■ **DATA EXCERPTS**:
▼

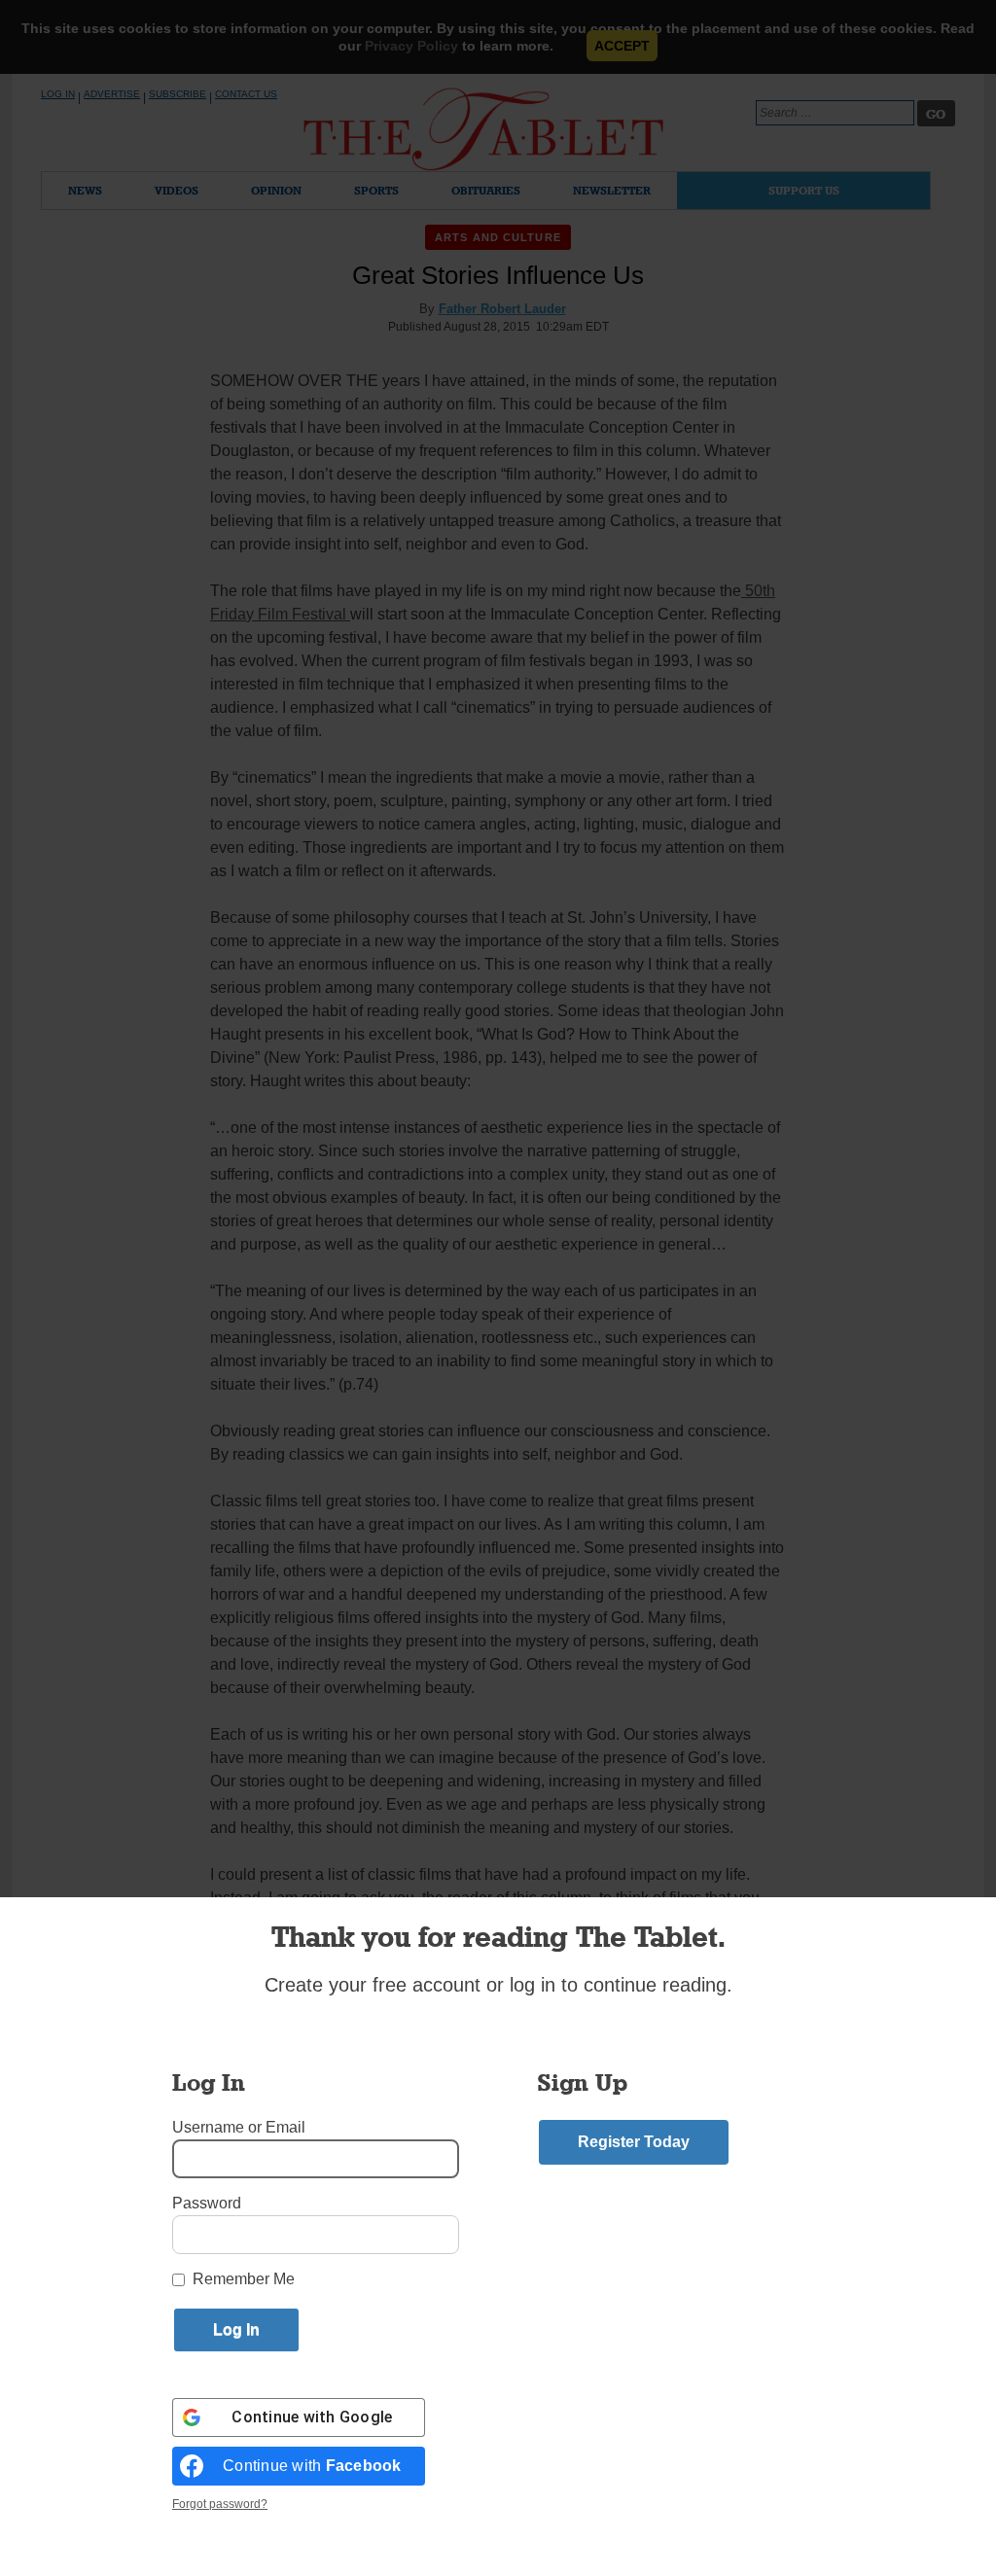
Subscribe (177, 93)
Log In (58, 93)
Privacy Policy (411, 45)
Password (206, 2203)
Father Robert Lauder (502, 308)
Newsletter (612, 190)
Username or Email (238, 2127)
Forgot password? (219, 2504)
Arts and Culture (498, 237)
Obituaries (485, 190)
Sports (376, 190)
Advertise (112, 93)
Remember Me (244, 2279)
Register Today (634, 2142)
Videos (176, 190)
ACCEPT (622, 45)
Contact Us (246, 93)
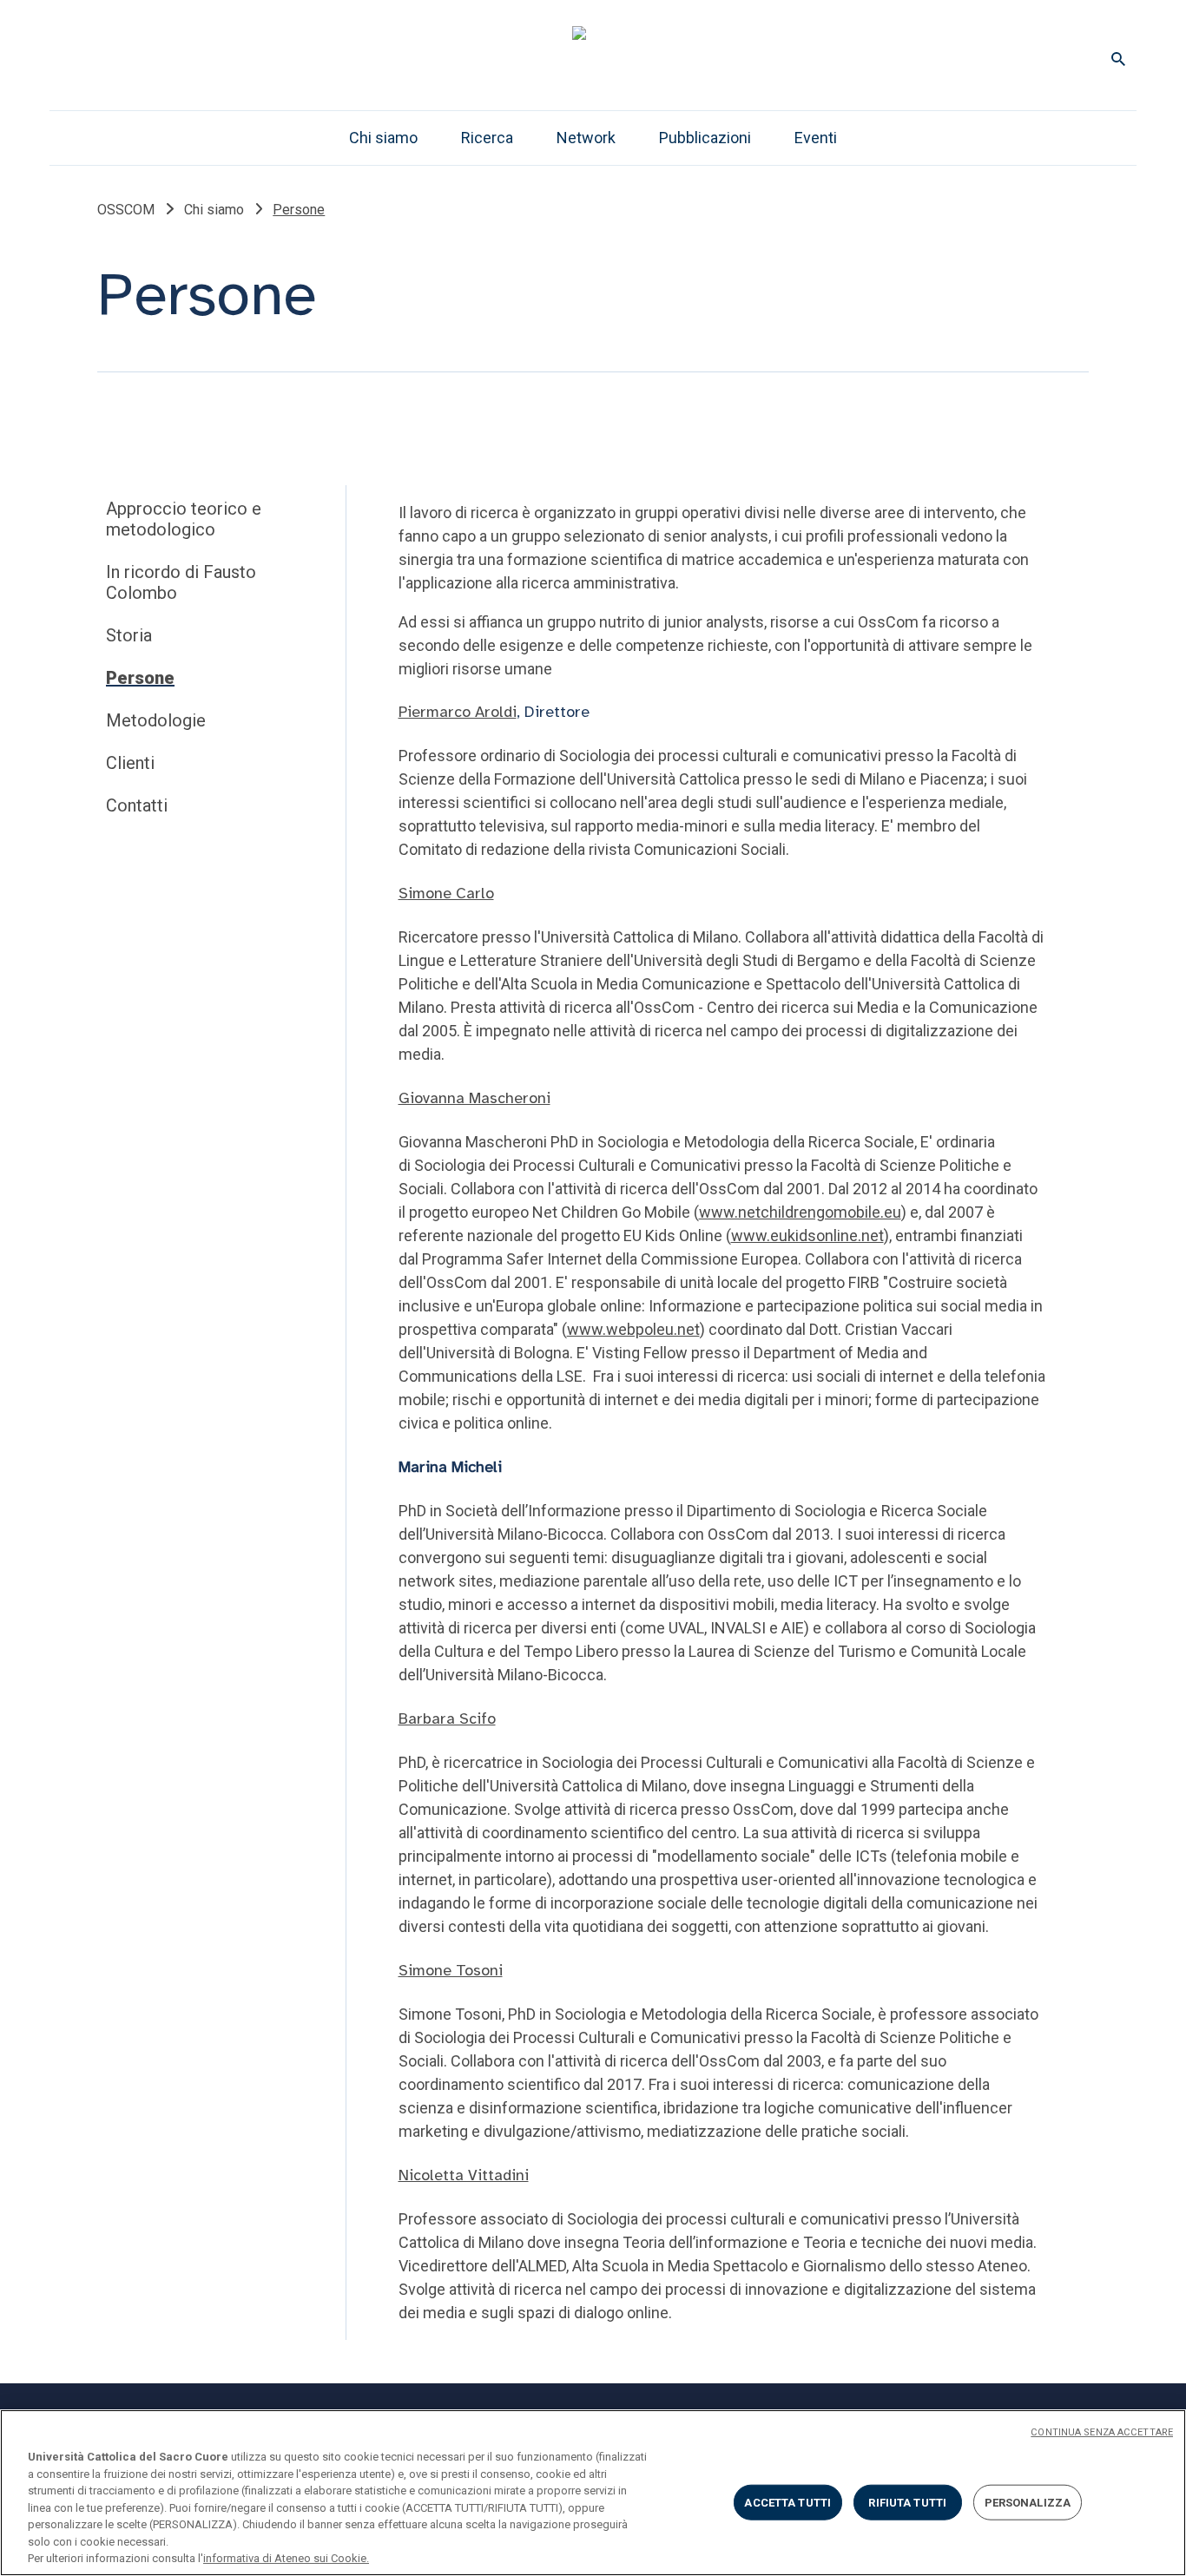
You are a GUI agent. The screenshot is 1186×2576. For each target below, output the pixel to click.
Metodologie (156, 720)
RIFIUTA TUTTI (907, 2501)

▲

■ **WORK REQUEST**: Please give the records again word for word, omitting all images.

■ **TASK RESULT**:
Subscribe (177, 93)
Log In (58, 93)
Privacy Policy (411, 45)
Password (206, 2203)
Father Robert Lauder (502, 308)
Newsletter (612, 190)
Username or Email (238, 2127)
Forgot password? (219, 2504)
Arts and Culture (498, 237)
Obituaries (485, 190)
Sports (376, 190)
Advertise (112, 93)
Remember Me (244, 2279)
Register Today (634, 2142)
Videos (176, 190)
ACCEPT (622, 45)
Contact Us (246, 93)
You are a GUI agent. The screenshot is 1186×2576. For each target below, output the pixel to click.
Metodologie (156, 720)
RIFIUTA TUTTI (907, 2501)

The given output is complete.